---------- Reading text ----------

Hebrew University emeritus Prof. Marta Weinstock-Rosin, developer of a drug to slow dementia caused by Alzheimer’s and Parkinson’s disease, will receive the Israel Prize for Medicine on Independence Day.

Weinstock-Rosin, of the HU School of Pharmacy-Institute for Drug Research in the Faculty of Medicine, is best known for developing the “blockbuster” drug named Exelon.

She was born in Vienna, Austria before the Holocaust, and after her father was arrested for being Jewish, the family decided to flee to England in 1939. Weinstock-Rosin received her bachelor’s and master’s degree in pharmacology at the University of London, followed by a doctorate in pharmacology at St. Mary’s Hospital Medical School. She became a lecturer in pharmacology at the University of London, and in 1969, she came on aliya to Israel with her husband, Prof. Arnold Rosin, a leading gerontologist who was co-founder of the Melabev organization that helps victims of dementia and their families; he is an emeritus professor of gerontology at Jerusalem’s Shaare Zedek Medical Center.

----------

Required work |
1) List the academic degrees that the Weinstock-Rosin article says she received.
2) Write the next part of the Weinstock-Rosin article, picking up after its final sentence.
Nothing in the rows is needed for work on the Weinstock-Rosin article.

---------- Provided data ----------

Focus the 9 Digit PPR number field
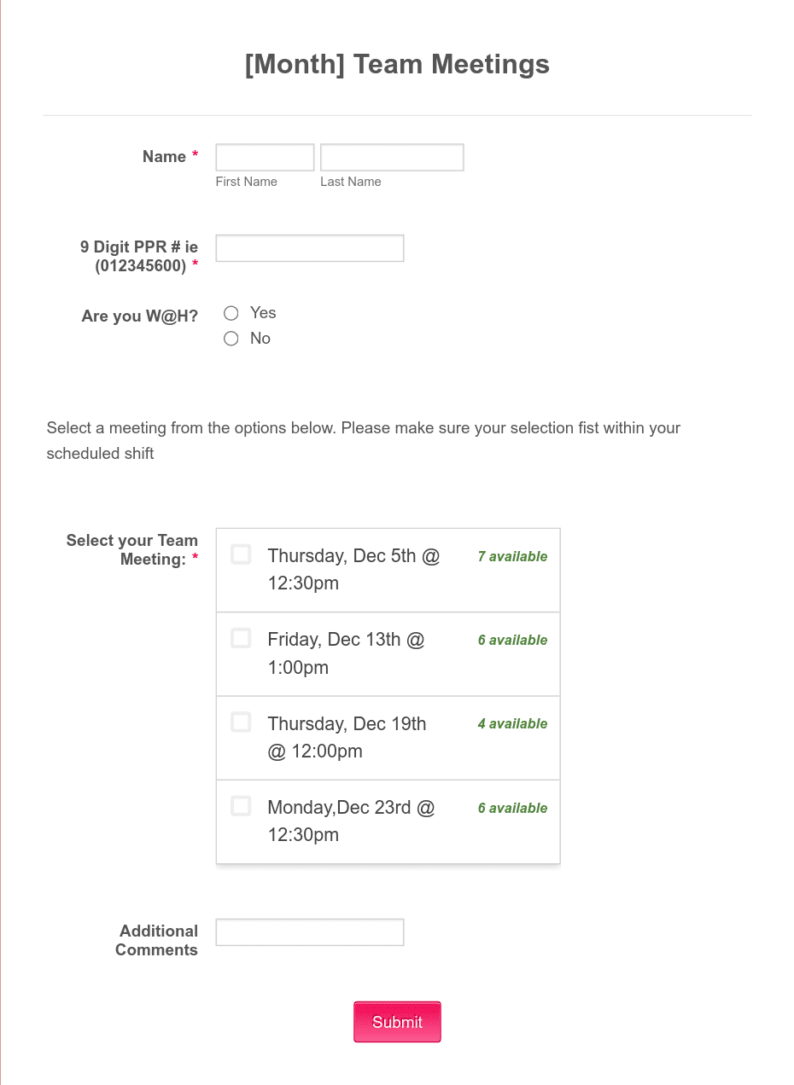[x=310, y=248]
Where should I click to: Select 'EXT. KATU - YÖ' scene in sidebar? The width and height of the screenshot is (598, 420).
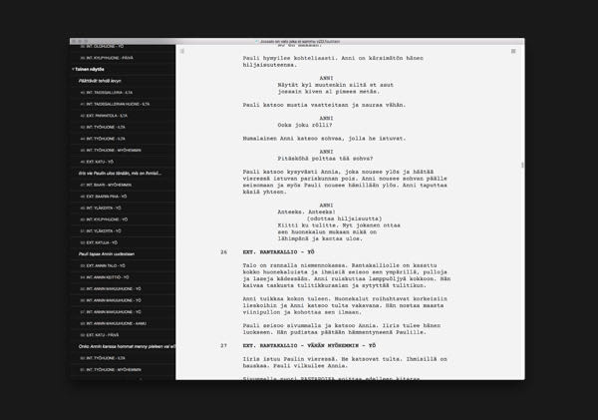coord(100,162)
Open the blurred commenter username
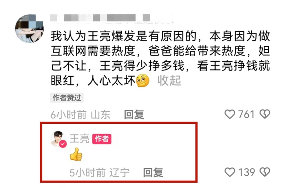This screenshot has width=286, height=188. [x=111, y=19]
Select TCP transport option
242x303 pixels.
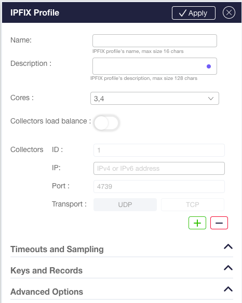tap(193, 204)
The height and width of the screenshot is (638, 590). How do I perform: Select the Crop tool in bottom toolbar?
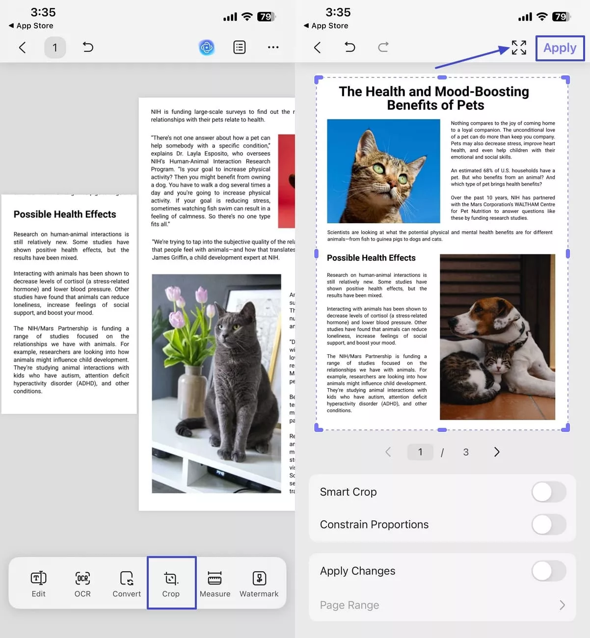[171, 583]
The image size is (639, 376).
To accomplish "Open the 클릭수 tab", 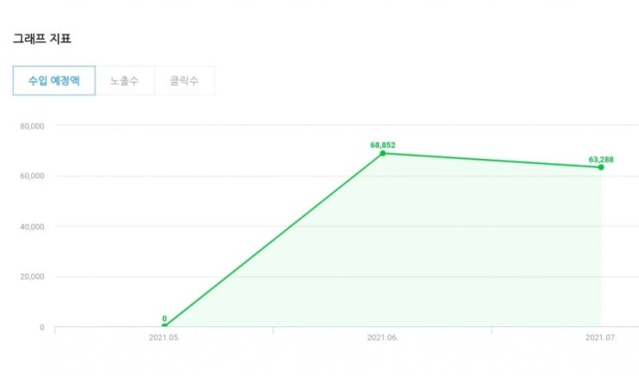I will tap(184, 80).
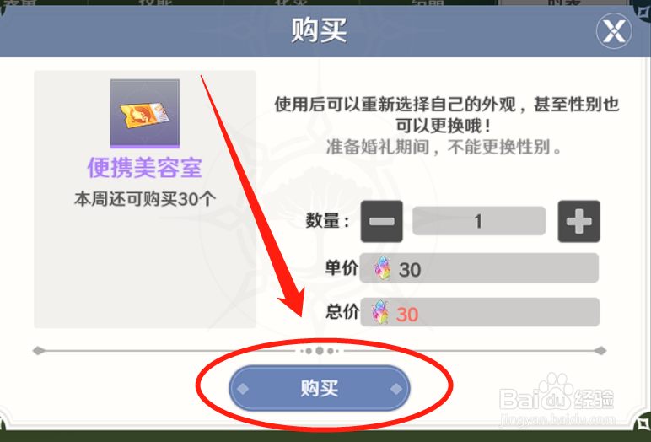Open the jingyan.baidu.com watermark link
This screenshot has height=442, width=651.
click(557, 419)
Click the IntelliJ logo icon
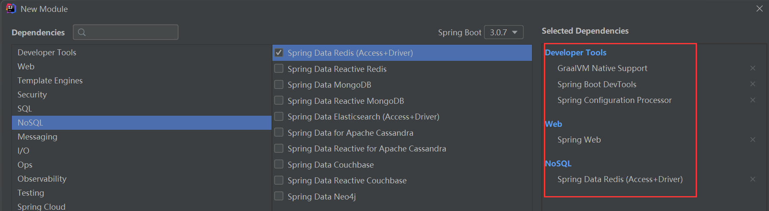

----------

Outputs in order |
1) A bachelor's degree in pharmacology, a master's degree in pharmacology, and a doctorate in pharmacology.

2)
Together they have four children and 20 grandchildren.

Weinstock joined Tel Aviv University’s medical faculty, and from 1976-77 she took a research sabbatical at the US National Institutes of Health and received a grant its National Institute on Drug Abuse for her research on the mechanism of action of opiates. She became a professor at HU in 1981 and head of its School of Pharmacy in 1983. Her current research is focused on drugs that improve brain function and memory in patients with degenerative diseases of the central nervous system.

Exelon been shown to be an effective medicine for treating the symptoms of mild-to-moderate Alzheimer’s disease, but it does not cure it. The drug is manufactured by the drug company Novartis, which acquired it from the HU’s technology transfer company, Yissum.

She is also the co-developer, with Prof. Moussa Youdim of the Technion-Israel Institute of Technology, of Ladostigil.

During its development, Weinstock- Rosin discovered that at low doses Ladostigil prevents brain degeneration and memory impairment in aged rats. The drug is now undergoing Phase II clinical trials in Israel and Europe for the prevention of Alzheimer’s disease.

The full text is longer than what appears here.